Nel 1947, Primo Levi pubblicava per la prima volta Se questo è un uomo. Ad oltre settant’anni di distanza, la retorica domanda condita con quel disprezzo di chi sa già la risposta rimane. L’Uomo, quello con la U maiuscola, non ha fatto certo passi avanti ed è rimasto quello che era: egoista, autoreferenziale e, soprattutto, autodistruttivo. Aveva ragione Einstein: i topi non avrebbero mai costruito una trappola per topi, noi abbiamo creato la bomba atomica.

È questo l’Uomo? Quello che colpisce gli ospedali? come è accaduto ai reparti di maternità e pediatria a Mariupol, città che da giorni non riesce ad uscire dalla morsa della guerra e alla quale i russi non consentono nemmeno di far sgomberare i civili.

“Ci sono poche cose più ignobili che prendere di mira i vulnerabili e gli indifesi”, ha detto il Premier britannico Boris Johnson. E non si può che condividere le sue parole.

Questa guerra sta lasciando dietro delle scorie – fatte di cattiveria, cinismo, mancato senso del limite – che certamente ci porteremo dietro per lungo tempo. Altro che uscirne migliori, ogni volta ne usciamo peggio.

Ha ragione Zelensky quando dice che “la minaccia di una guerra nucleare è un bluff”. Perché i russi, se mai avessero voluto compromettere l’esistenza di questo pianeta, l’avrebbero fatto da quel dì, invece questo continuo fare riferimento alle centrali nucleari – quella di Chernobyl è definitivamente nelle mani di Mosca – non fa altro che alimentare quel senso profondissimo di angoscia che ciascun ucraino, ciascun europeo, ciascuno occidentale, ogni persona di buon senso dentro di sé cova.

È terrorismo psicologico. E distrugge più delle bombe.

Sta facendo il giro del web l’immagine di un bambino appena arrivato in Polonia che, a fatica, trascina la sua valigia e segue la sua mamma. Piange. Piange più per rabbia che per paura, si capisce. Piange perché ha dovuto lasciare la sua casa, le sue cose, le sue abitudini, i suoi giocattoli. Piange perché non è tranquillo.

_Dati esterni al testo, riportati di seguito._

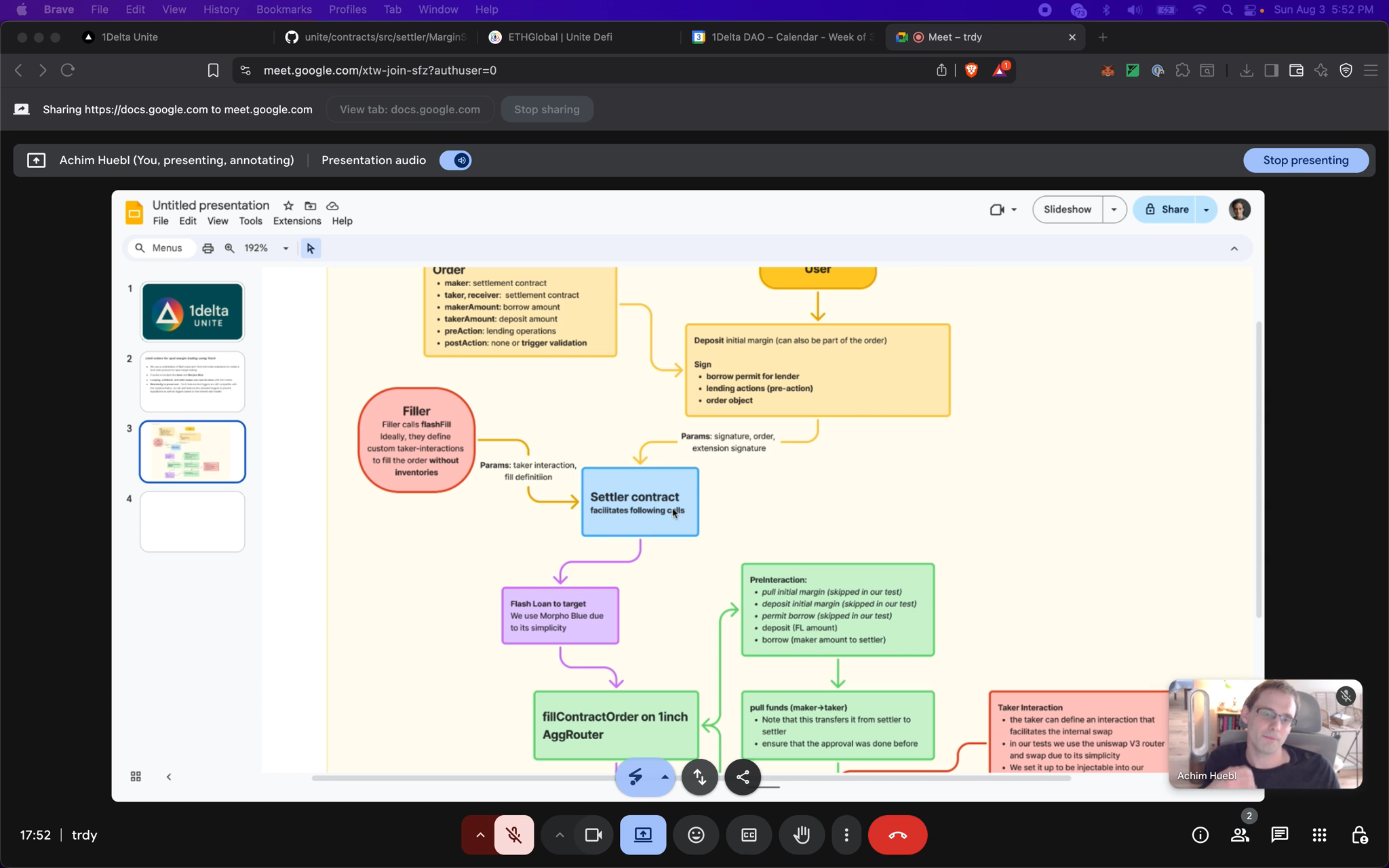Click the raise hand icon
This screenshot has width=1389, height=868.
click(x=802, y=835)
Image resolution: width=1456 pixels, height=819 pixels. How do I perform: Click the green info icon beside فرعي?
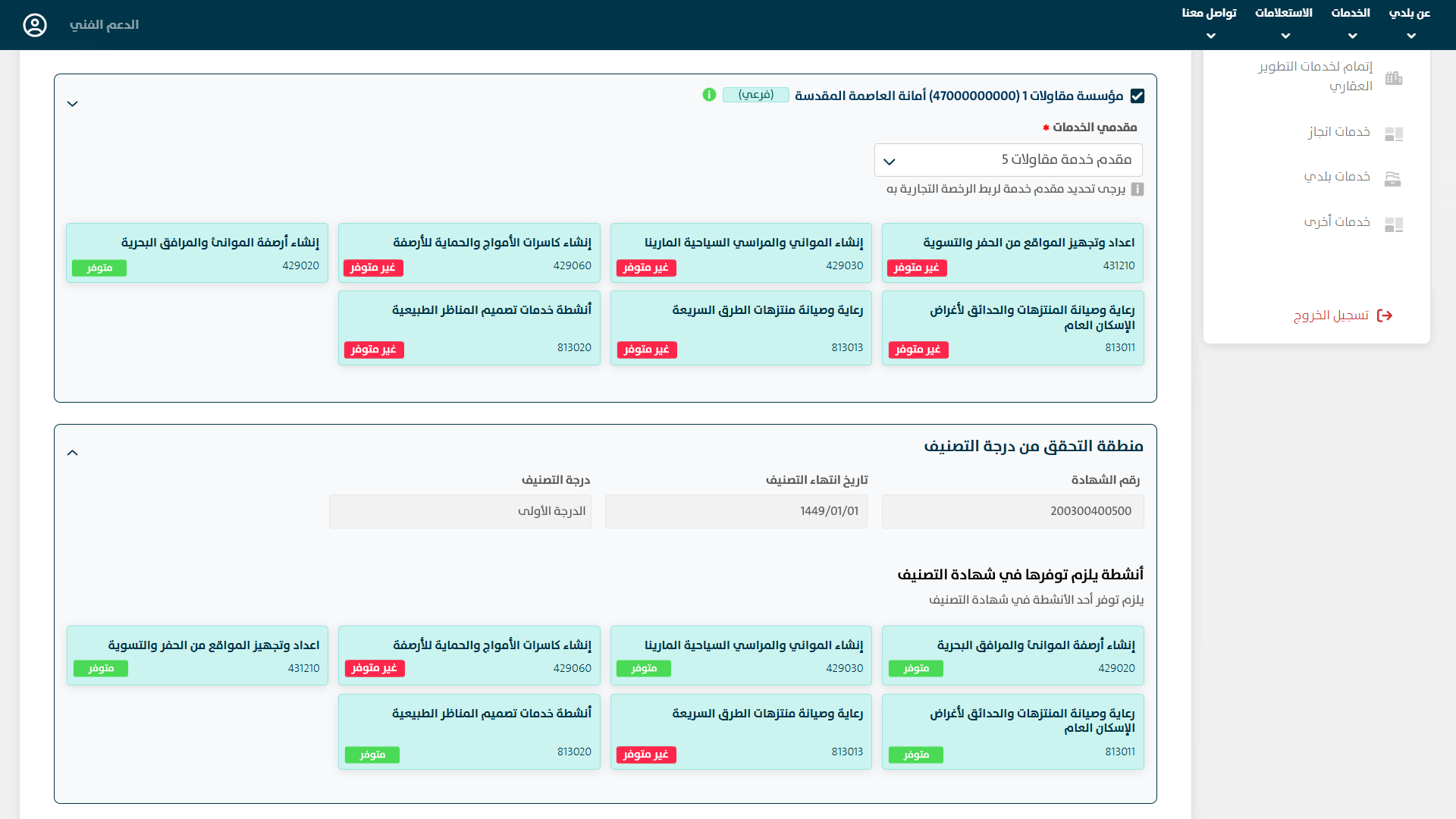click(x=709, y=95)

A noi manca, a noi che le bombe le sentiamo esplodere solo nelle immagini dei notiziari o su internet, la materialità dell’esperienza. Per forza di cose. Siamo solidali, sì; siamo compassionevoli, sì; ma distanti, convinti che a noi, che una bomba possa esploderci sulla testa o su un nostro ospedale, non possa mai capitare.

Invece un bambino che piange è anche la nostra quotidianità, è l’elemento che lega noi a loro, è quel pezzo di puzzle che compone il mosaico: siamo tutti in guerra perché la guerra mette a rischio il futuro. Di tutti.

Kharkiv infiamma, infiamma anche Mariupol, “Zaporizzia” e Odessa. Infiamma Kiev che strenuamente resiste. Ma infiamma anche Mosca, dove ogni giorno si contano arresti su arresti. È la protesta della gente perbene, quella che non si piega ai diktat e che non ha, da questa guerra, proprio nulla da guadagnare. Anche quelle madri temono di vedere i loro figli sui monti del Guadarrama, altroché. Anche loro pagherebbero per vedere interrotto questo spargimento di sangue.

I negoziati procedono ma paiono infruttuosi perché rigide sono le posizioni in campo. Nessuno vuole cedere all’altro e questo, ormai, si è capito. Rimangono perplessità sul fine ultimo di Vladimir lo zar. Finirà come Hitler, con un buco in fronte in un bunker? O continuerà la sua imperialistica espansione come Napoleone?

Quel che è certo è che l’inverno arriverà pure per lui, prima o poi.